Go to the line containing "This screenshot has height=404, width=785." below; retype it and all following lines exactly, and leave out the pictures.

────────────────────

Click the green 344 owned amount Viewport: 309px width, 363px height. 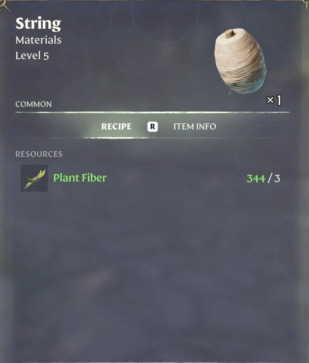click(256, 179)
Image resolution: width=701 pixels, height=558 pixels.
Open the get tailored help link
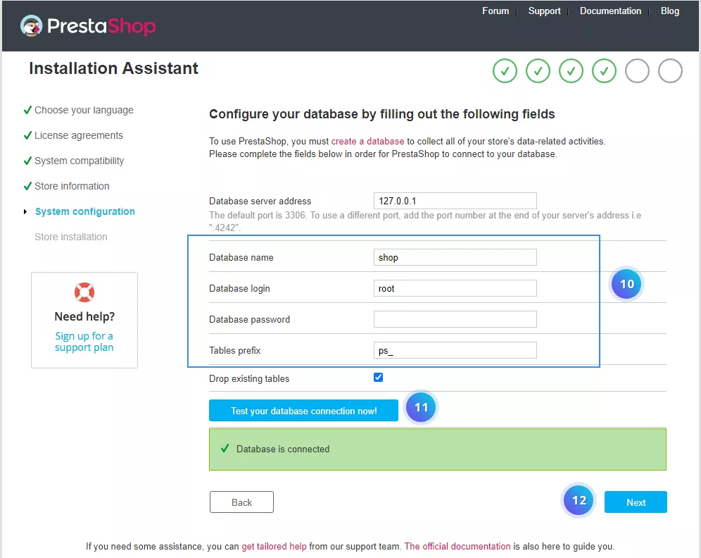tap(274, 546)
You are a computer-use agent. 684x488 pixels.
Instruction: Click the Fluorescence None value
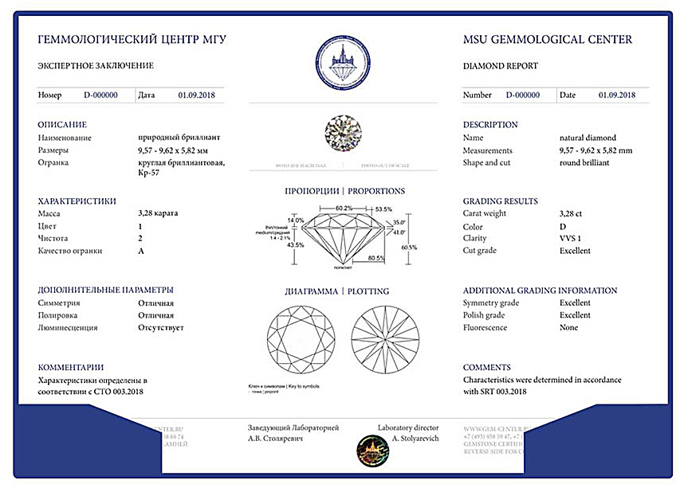(x=568, y=328)
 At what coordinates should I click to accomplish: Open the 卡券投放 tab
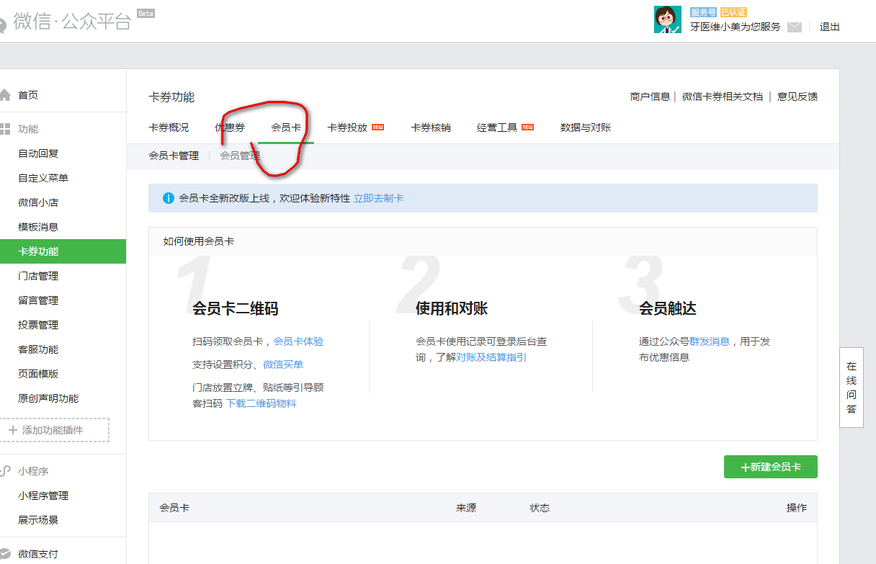pos(347,127)
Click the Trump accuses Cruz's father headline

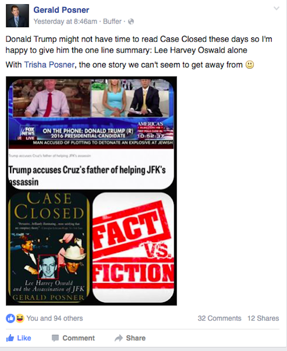coord(87,176)
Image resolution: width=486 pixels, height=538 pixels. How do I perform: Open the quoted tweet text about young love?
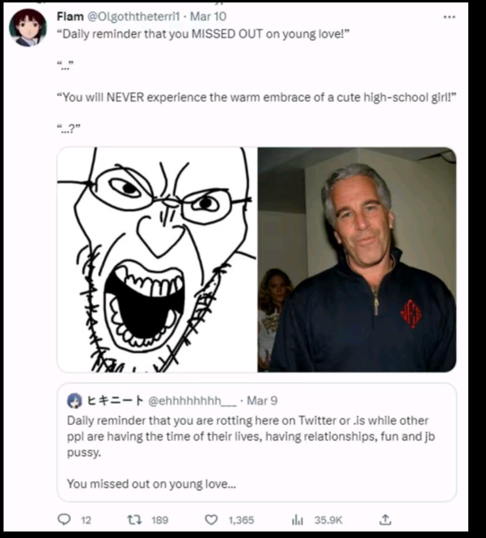[x=251, y=452]
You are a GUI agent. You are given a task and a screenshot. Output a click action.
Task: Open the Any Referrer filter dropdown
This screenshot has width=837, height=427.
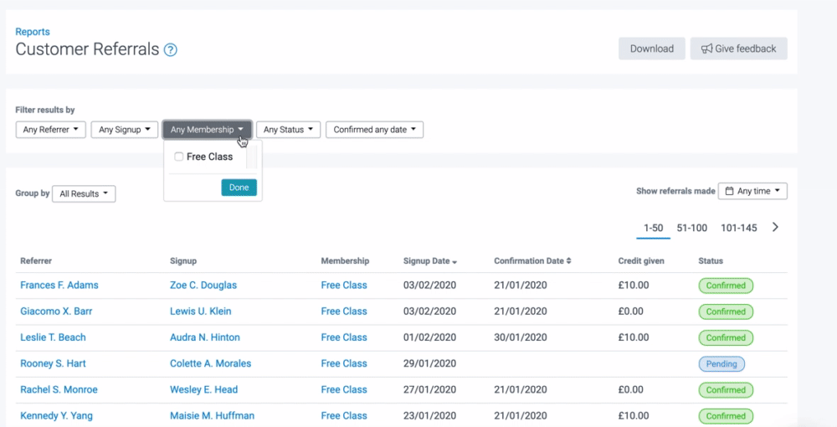point(51,130)
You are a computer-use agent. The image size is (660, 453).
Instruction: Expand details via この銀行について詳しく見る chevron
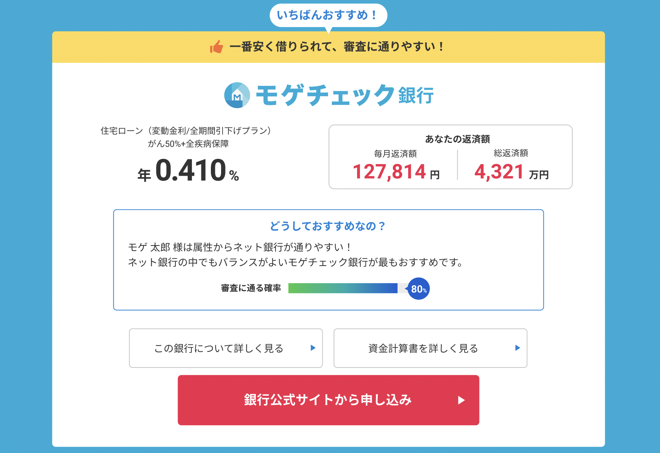pyautogui.click(x=312, y=348)
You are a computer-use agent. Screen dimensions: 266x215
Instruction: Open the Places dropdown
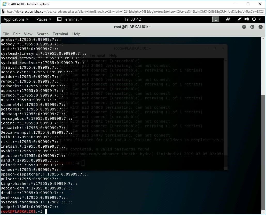[x=42, y=19]
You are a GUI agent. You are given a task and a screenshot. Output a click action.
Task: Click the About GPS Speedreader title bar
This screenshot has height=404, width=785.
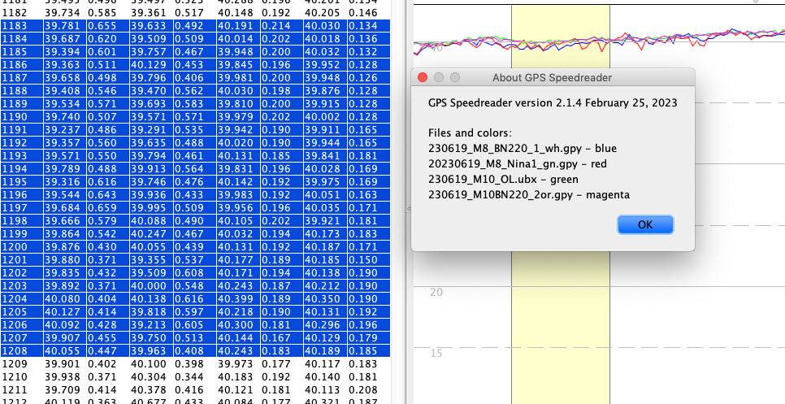point(552,77)
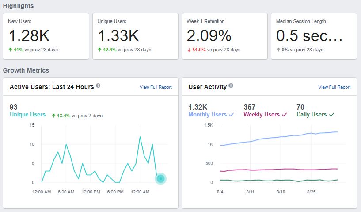Toggle Monthly Users series checkmark
This screenshot has width=361, height=212.
[x=231, y=115]
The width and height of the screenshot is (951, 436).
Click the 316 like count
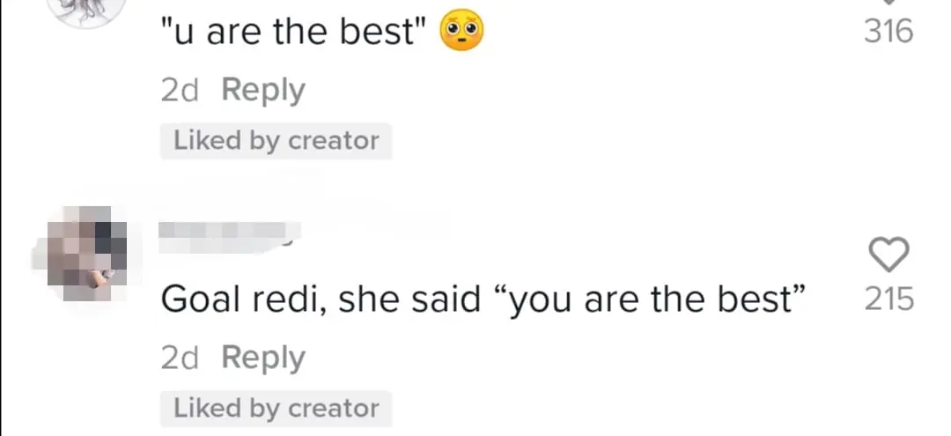[888, 33]
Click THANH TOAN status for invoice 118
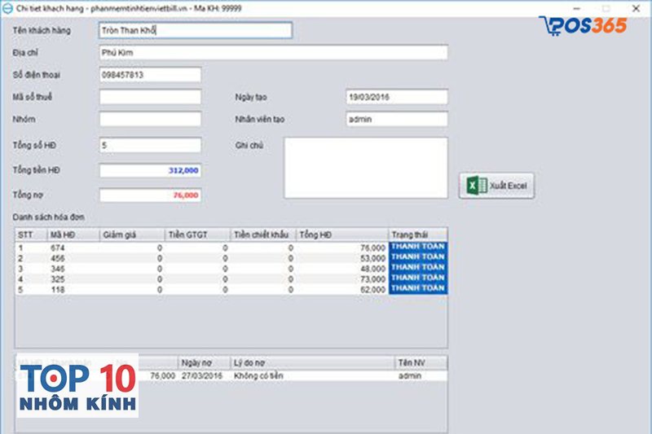This screenshot has width=652, height=434. coord(417,288)
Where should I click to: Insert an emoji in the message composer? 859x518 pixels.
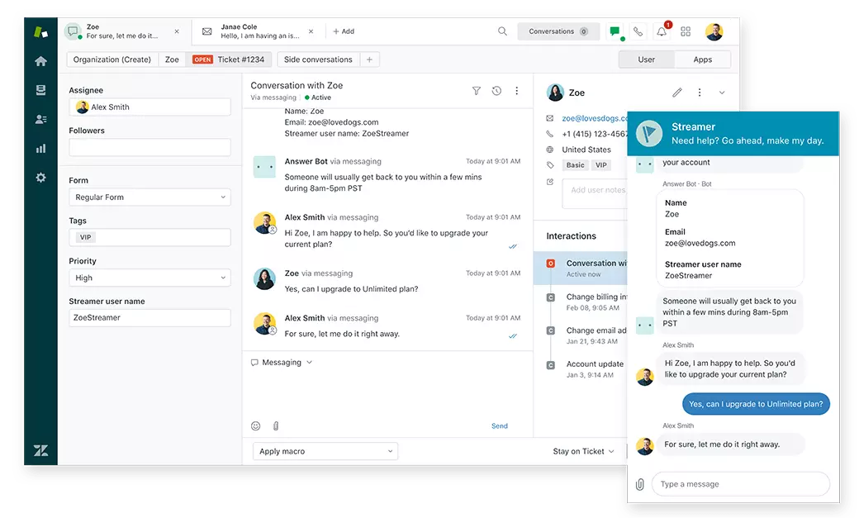coord(255,425)
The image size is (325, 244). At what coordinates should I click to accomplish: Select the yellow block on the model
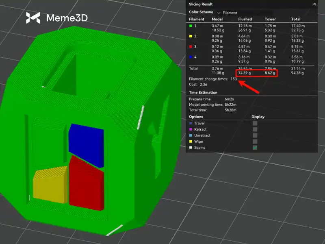click(x=50, y=186)
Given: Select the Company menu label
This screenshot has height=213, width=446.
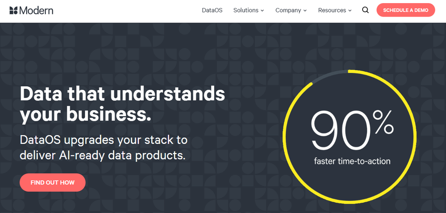Looking at the screenshot, I should point(288,10).
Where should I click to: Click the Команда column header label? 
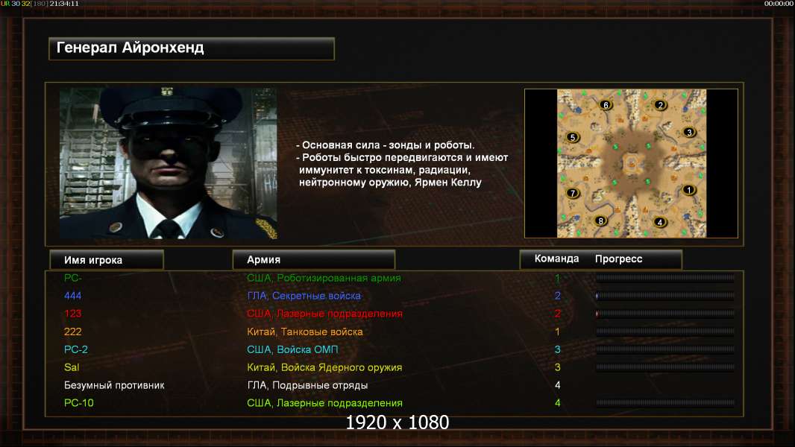tap(556, 259)
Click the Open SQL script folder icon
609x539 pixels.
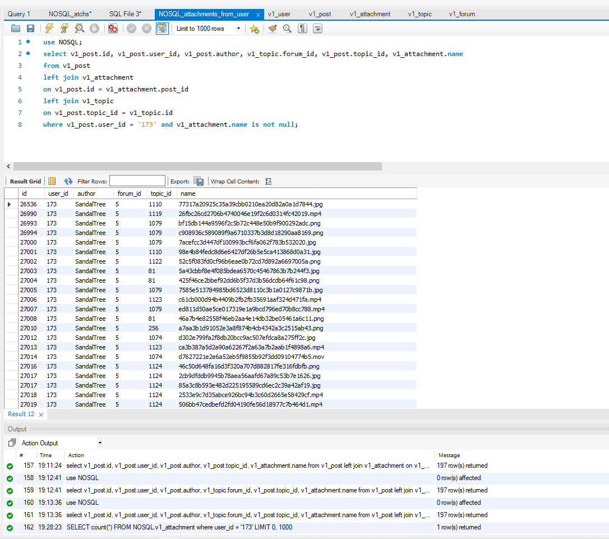pos(15,29)
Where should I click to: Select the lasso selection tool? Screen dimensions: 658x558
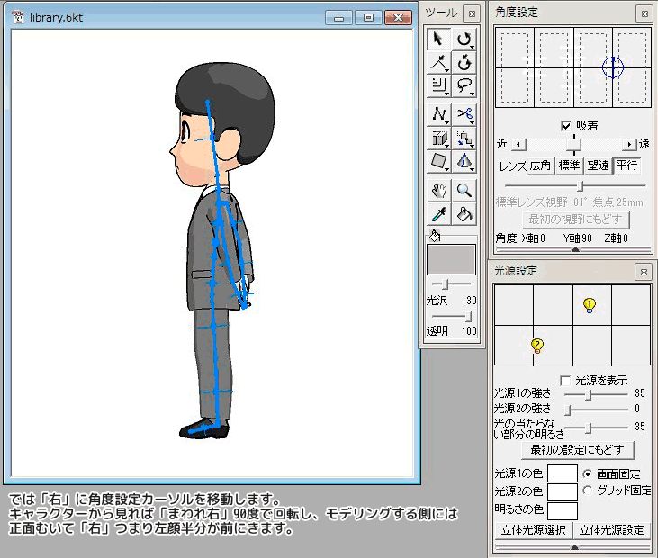tap(464, 86)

────────────────────

▸ **Solution to this problem**
This screenshot has height=404, width=785.
point(552,77)
Toggle Monthly Users series checkmark
This screenshot has width=361, height=212.
[x=231, y=115]
The width and height of the screenshot is (951, 436).
Click the 316 like count
[888, 33]
Click THANH TOAN status for invoice 118
This screenshot has width=652, height=434. coord(417,288)
Where should I click to: Insert an emoji in the message composer? 859x518 pixels.
coord(255,425)
The image size is (325, 244). At what coordinates should I click to accomplish: Select the yellow block on the model
click(x=50, y=186)
Given: Select the Company menu label
This screenshot has height=213, width=446.
Looking at the screenshot, I should point(288,10).
Where should I click to: Click the Команда column header label? 
tap(556, 259)
Click the Open SQL script folder icon
609x539 pixels.
pos(15,29)
Where should I click to: Select the lasso selection tool? Screen dimensions: 658x558
tap(464, 86)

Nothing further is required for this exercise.